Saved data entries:
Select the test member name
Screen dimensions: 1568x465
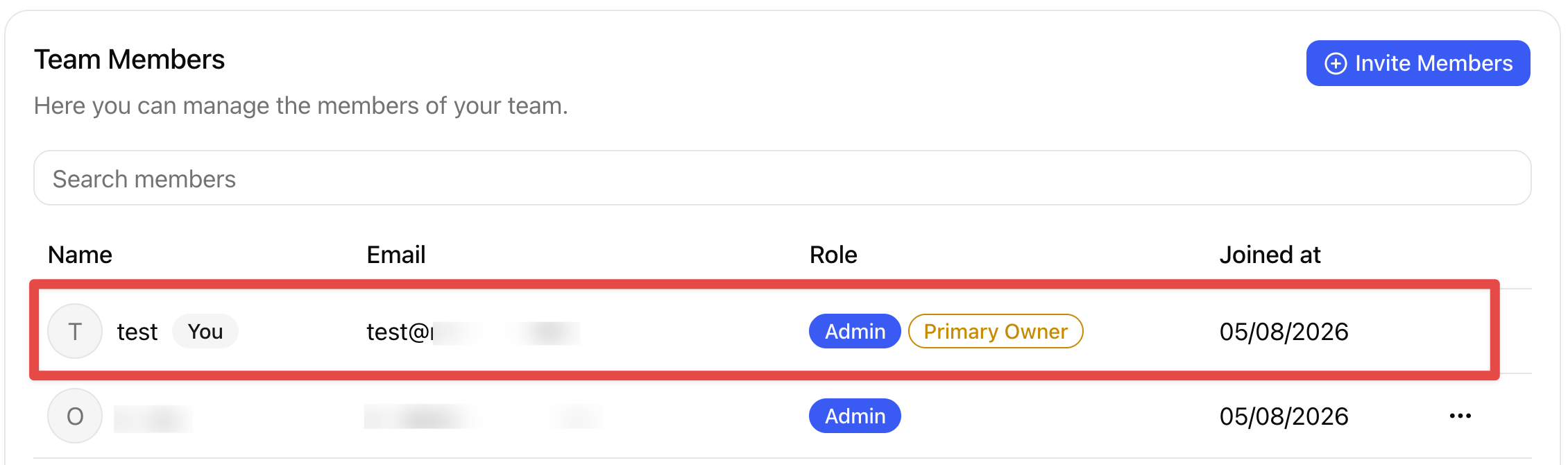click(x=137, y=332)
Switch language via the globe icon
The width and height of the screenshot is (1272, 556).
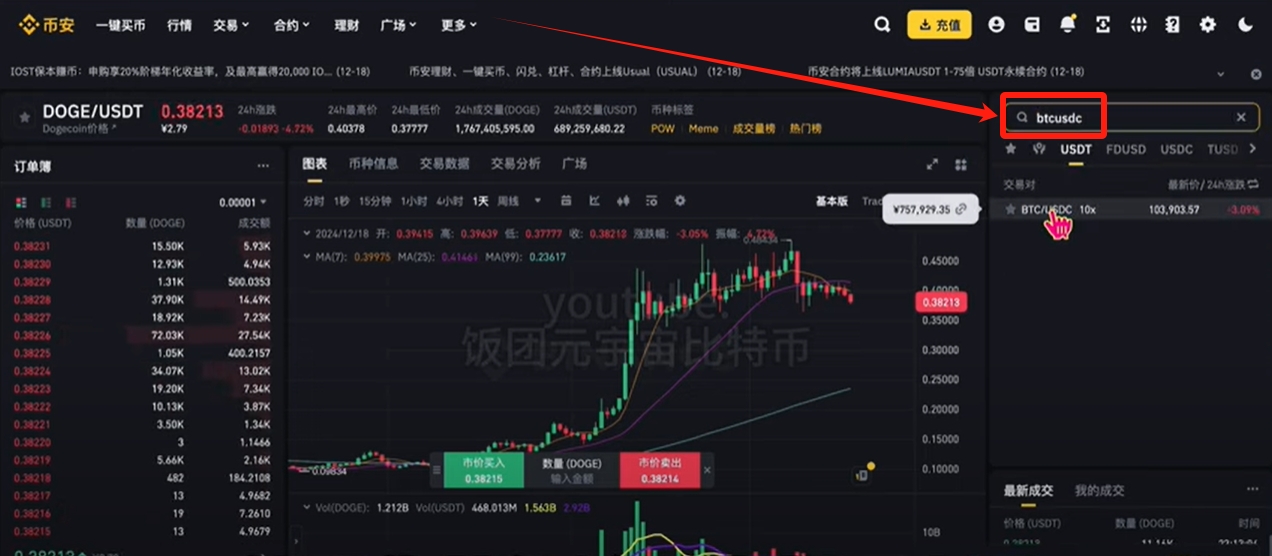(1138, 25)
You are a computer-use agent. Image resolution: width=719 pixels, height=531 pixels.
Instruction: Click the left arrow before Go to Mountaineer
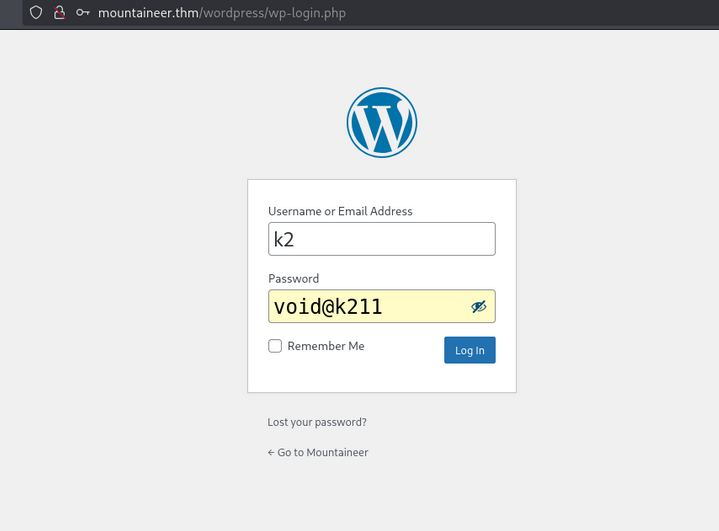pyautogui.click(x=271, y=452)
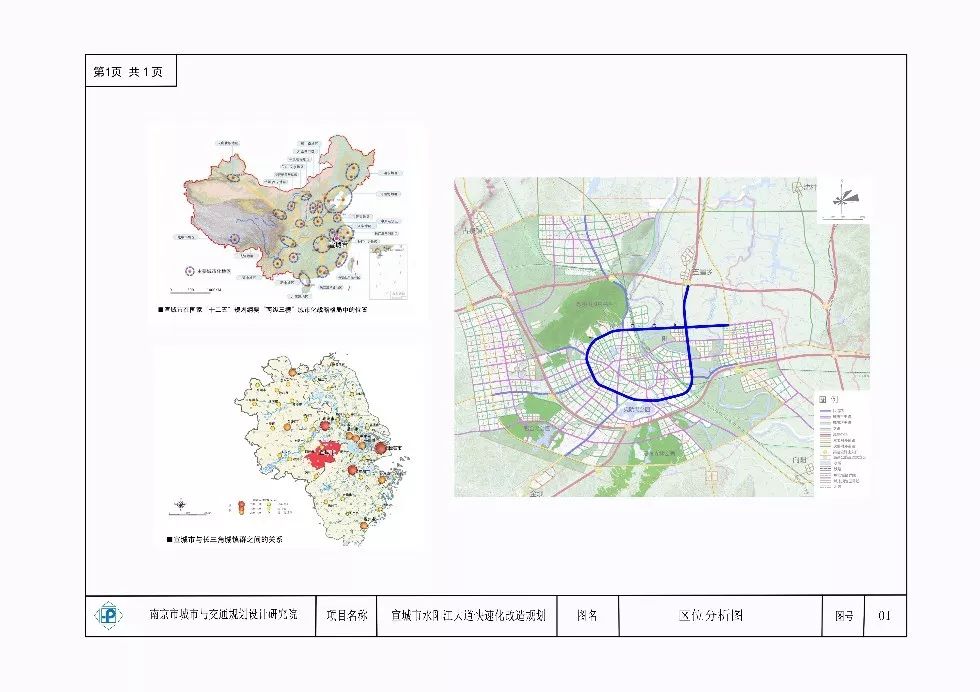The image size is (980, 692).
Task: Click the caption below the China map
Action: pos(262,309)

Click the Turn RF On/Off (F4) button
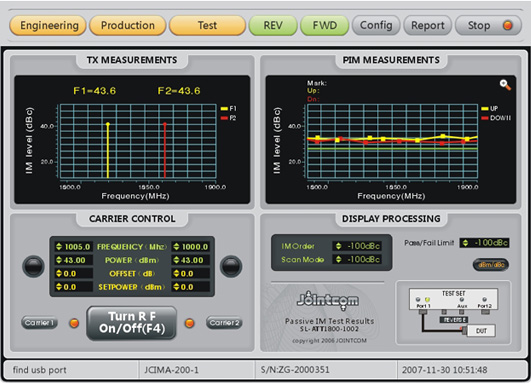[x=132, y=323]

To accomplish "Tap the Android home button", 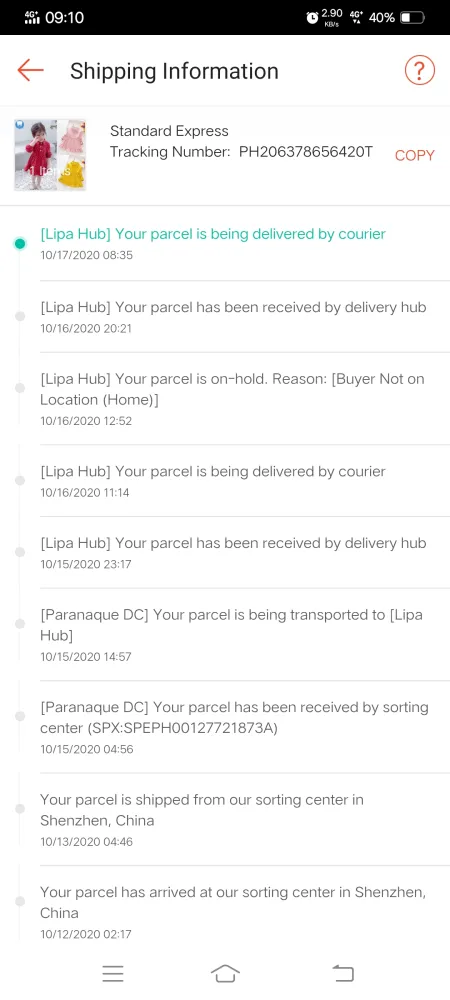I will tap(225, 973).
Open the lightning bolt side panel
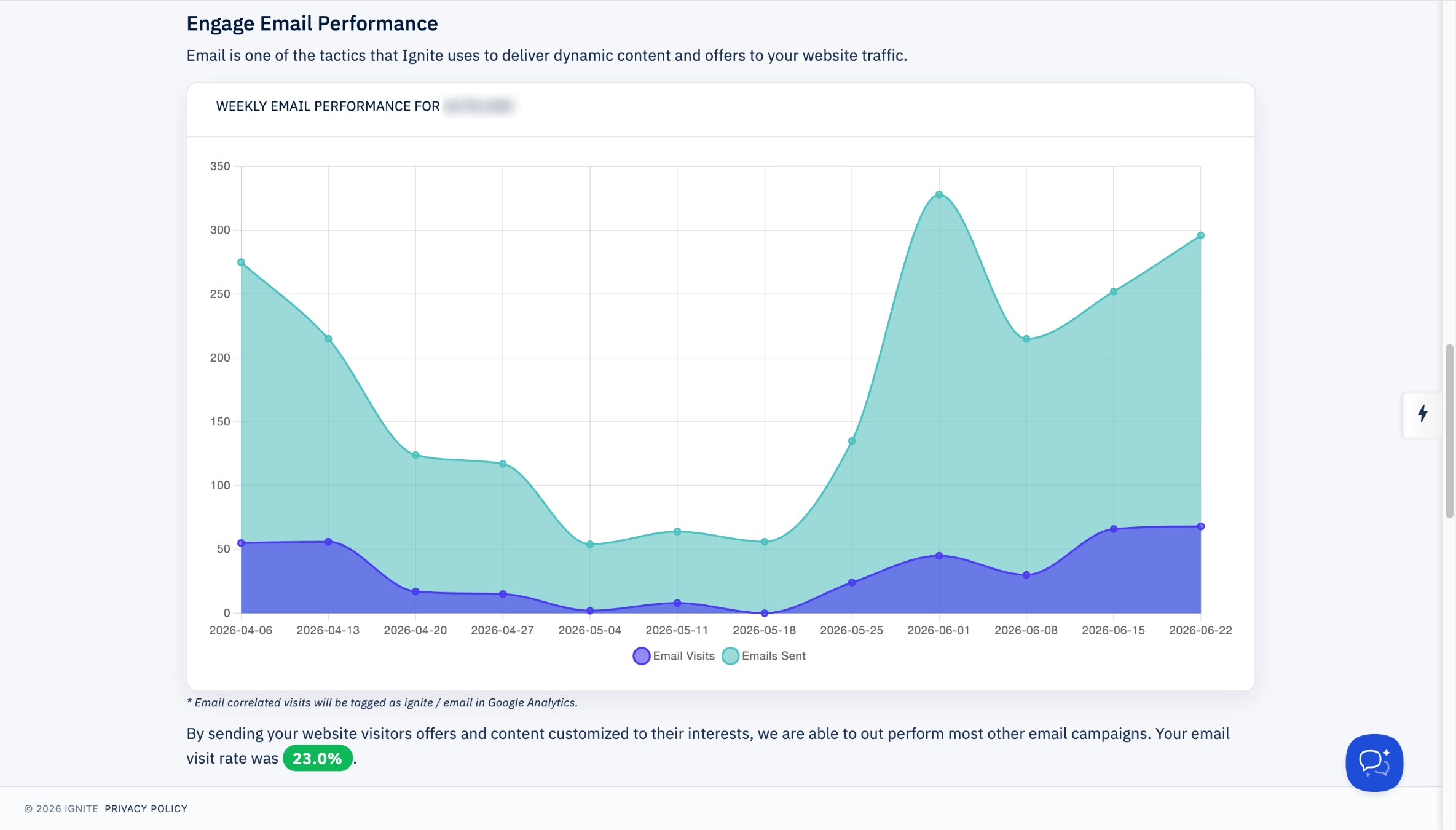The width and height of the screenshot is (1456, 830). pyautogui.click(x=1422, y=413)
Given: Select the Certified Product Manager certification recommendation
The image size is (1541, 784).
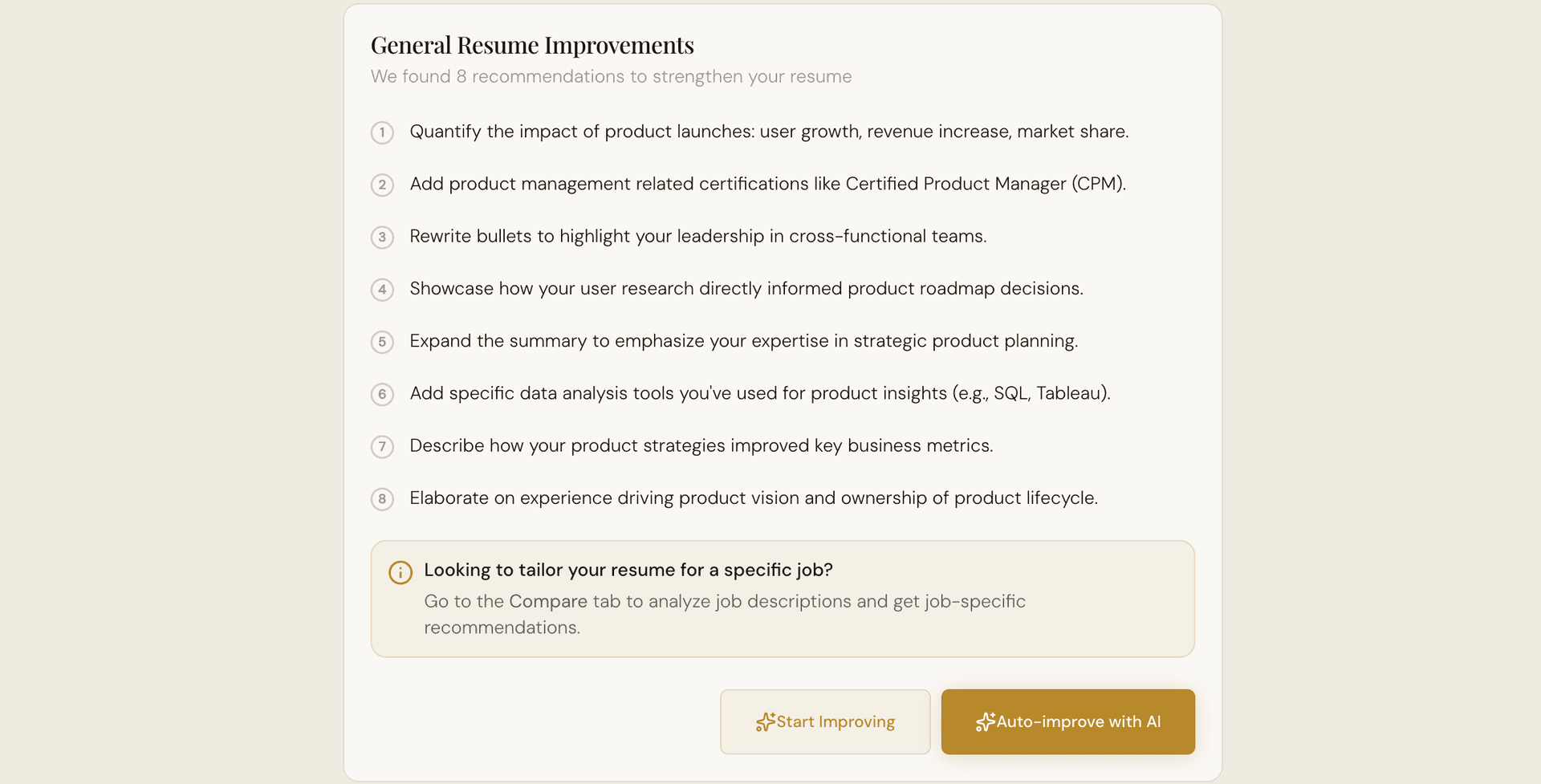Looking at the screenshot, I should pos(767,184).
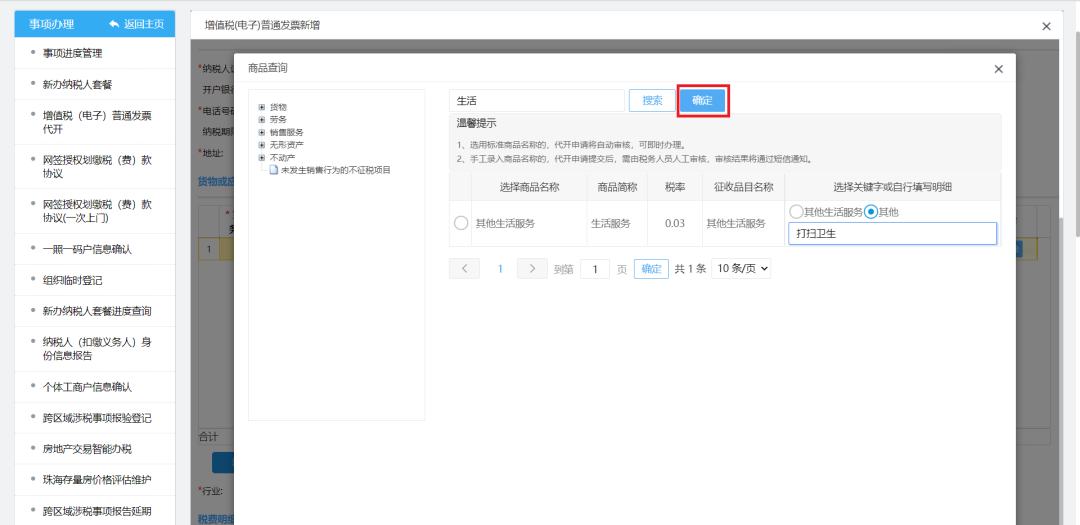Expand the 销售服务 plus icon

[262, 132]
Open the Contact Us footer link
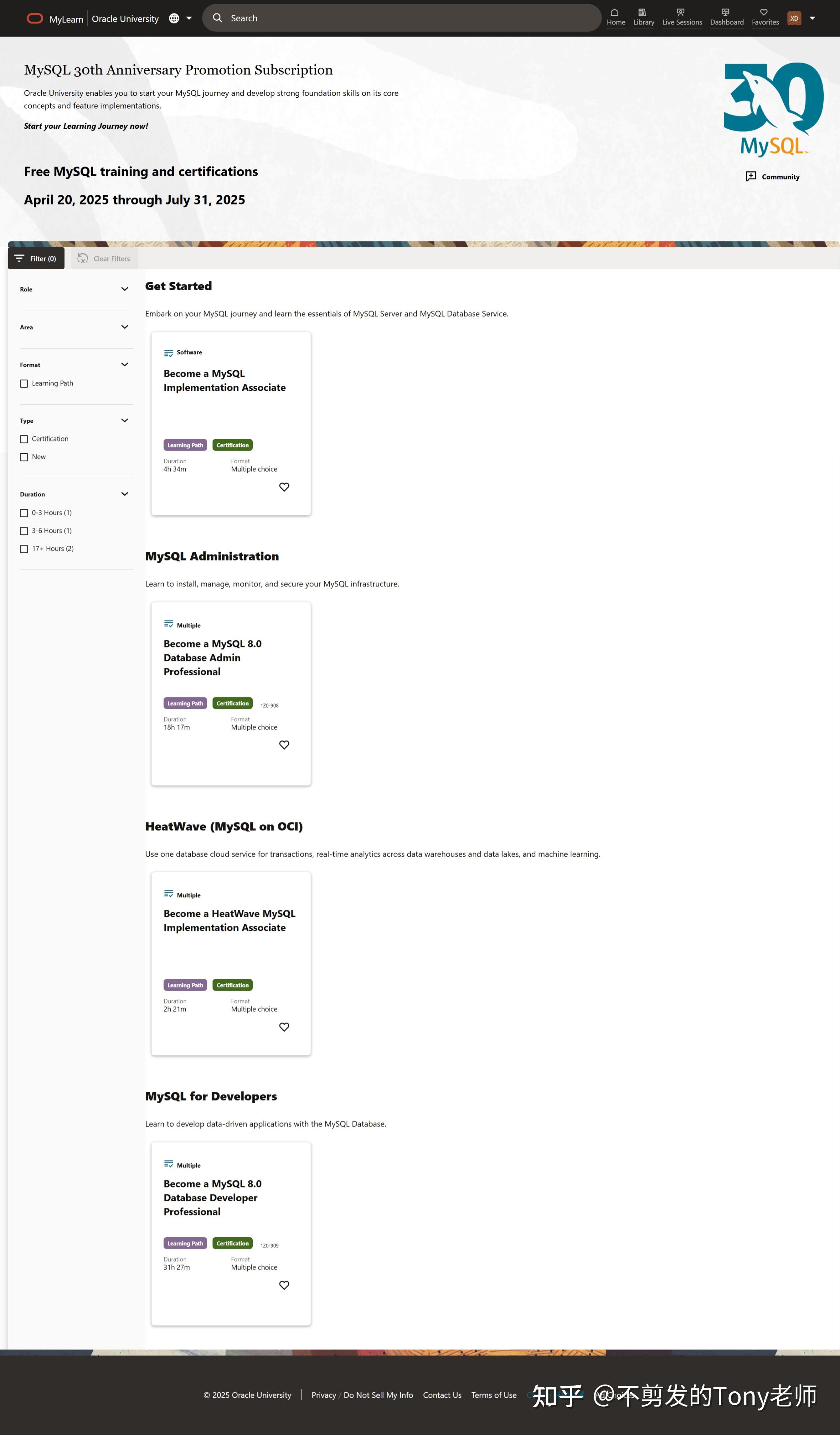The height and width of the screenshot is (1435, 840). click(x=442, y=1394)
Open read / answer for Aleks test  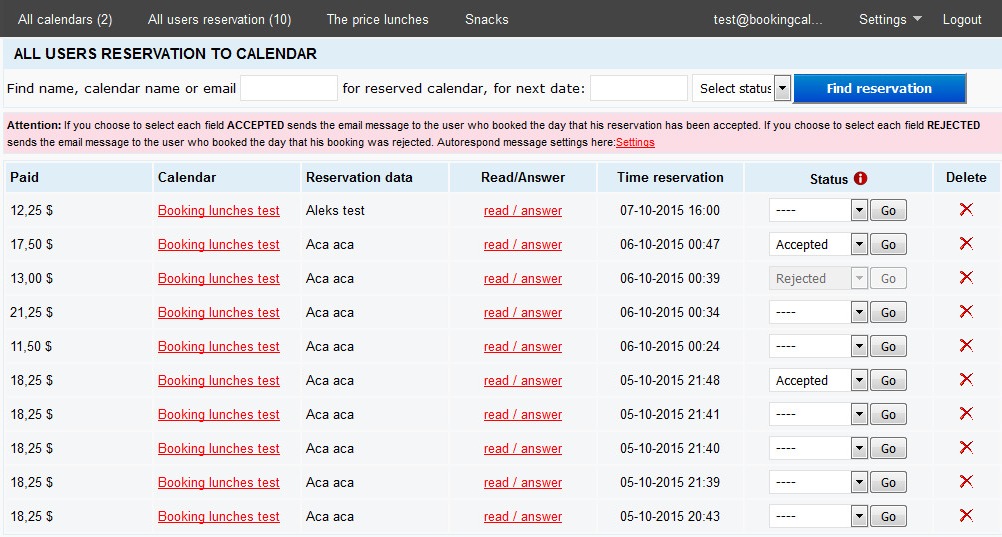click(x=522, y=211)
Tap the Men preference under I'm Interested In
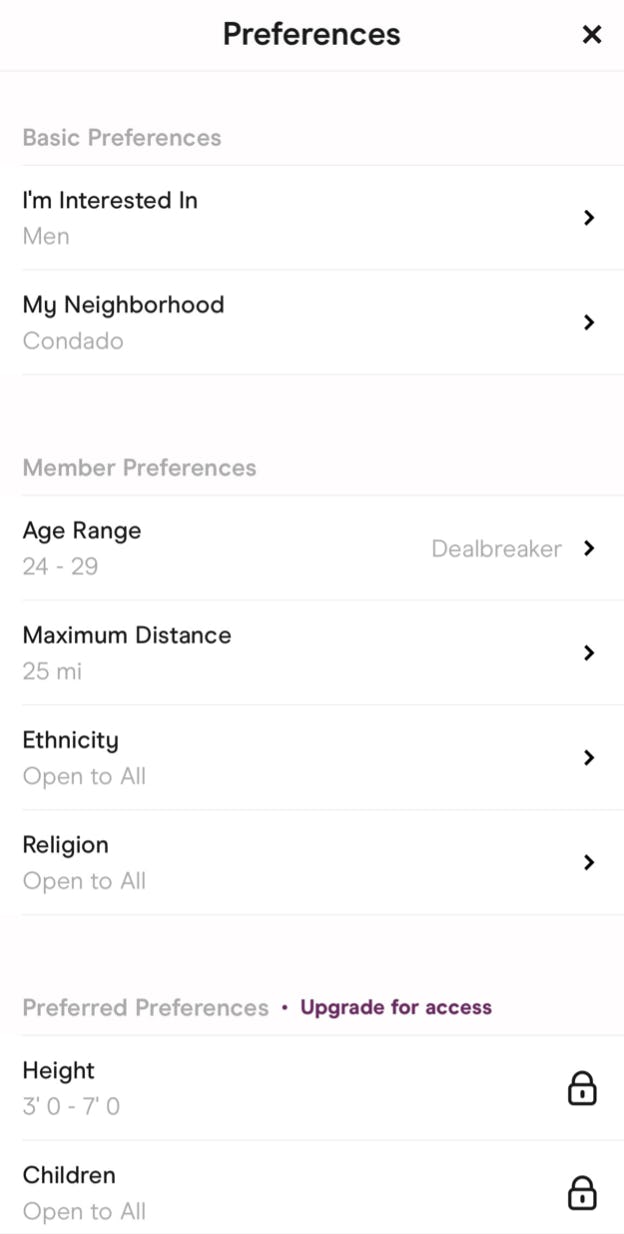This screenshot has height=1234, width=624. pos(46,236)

What to do:
Every line that contains the string "Select" should be returned from the data.

Final answer:
Select the test member name
Given: Select the Certified Product Manager certification recommendation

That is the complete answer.